| I hate to be the one to bursts bubbles, but there’s no cause of action here under the current legislation. None. That is unless we’re talking about Beeper being the defendant. They have incurred criminal liability by violating the CFAA and committing computer trespass and civil liability by violating the the OS license agreement and ToS that both prohibit reverse engineering (yes that supersedes DMCA exception) not to mention the general copyright violations of reselling Apple’s IP for $2/mo (pypush isn’t without proprietary Apple code). CCIPS would have a field day with this and if by some weird “blow up in your face fashion” they get their hands on the referral after the antitrust division of the DOJ is done shrugging at it, Beeper might get more than they bargained for. The only thing that could actually affect Apple in this, is if legislators pass new bills. The problem however is that this would have cascading effects across the industry, if not the economy as a whole, because there’s no way to legislate this in such a way that it would only affect Apple and Apple alone. Anything short of that makes for a fun fantasy that I’m sure some people will get off on, but a fantasy nonetheless. |
Yes that's the point, Beeper are probably hoping Apple sues them for the reasons you describe.

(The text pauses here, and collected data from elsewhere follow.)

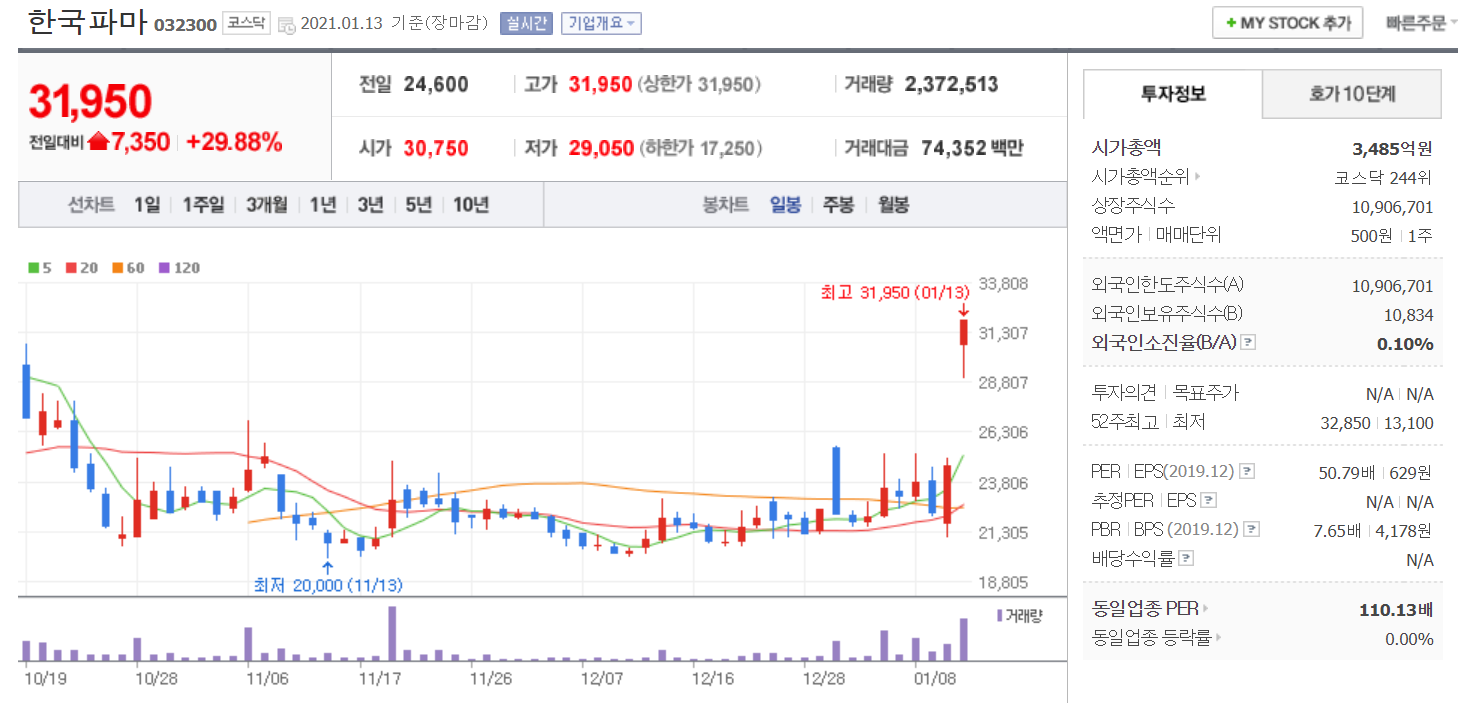Click the MY STOCK 추가 button
Viewport: 1465px width, 703px height.
1290,23
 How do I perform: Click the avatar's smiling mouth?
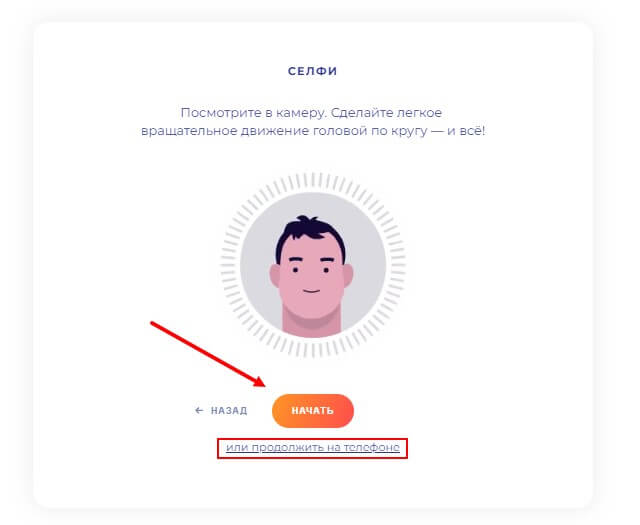click(311, 291)
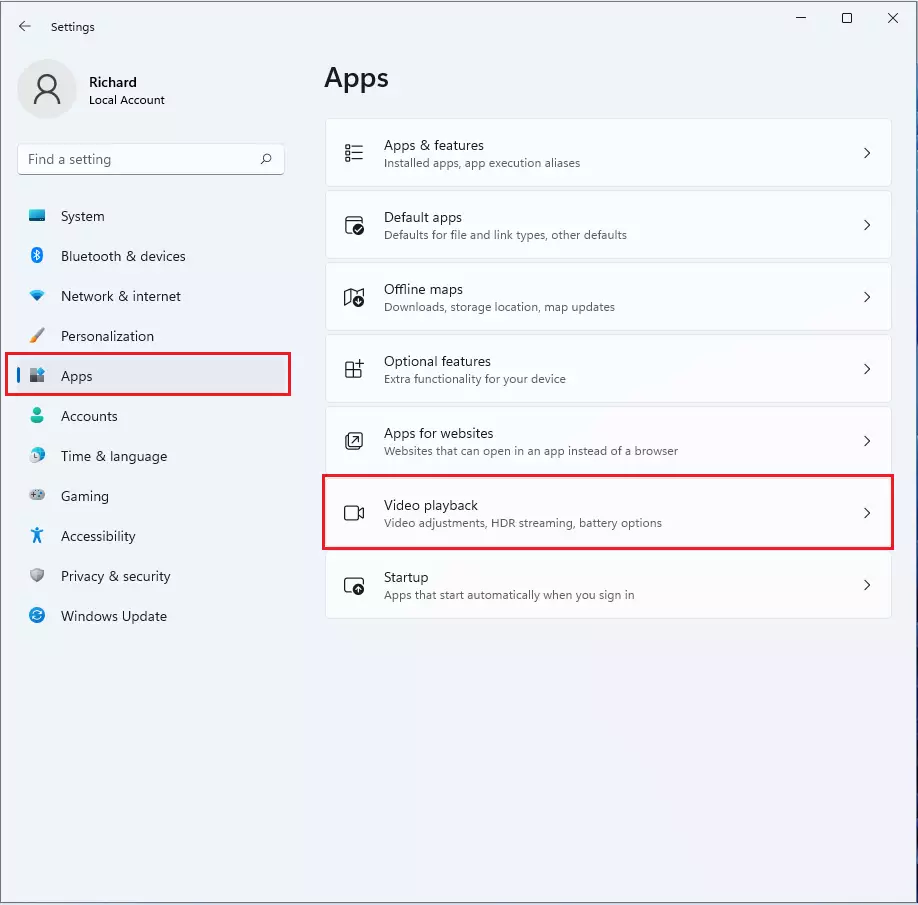Click the Windows Update sync icon

(x=37, y=615)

> criminal liability by violating the CFAA and committing computer trespass
This is pretty tenuous. They do have proper authorization because the keys in question are valid iMessage keys and they are being used by the same individuals those iMessage keys are allocated to. They're not trying to commit any further crime post-access.
> violating the the OS license agreement and ToS [...] (yes that supersedes DMCA exception)
Does it? This seems like a pretty textbook case of reverse engineering for interoperability.
> reselling Apple’s IP for $2/mo
Probably the case they're hoping for a lawsuit on - the degree to which Apple has legitimate claim to control use of the iMessage protocol given their market presence. In the process of the lawsuit, if Apple is found to be leveraging this protocol anti-competitively, they're in trouble.
And beyond that, Apple is a highly litigious company with great lawyers and extremely deep pockets and large incentives to defend their ownership of the messaging market.
That they've been this slow to sue Beeper probably signals enough on its own that there's probably no field day to be had.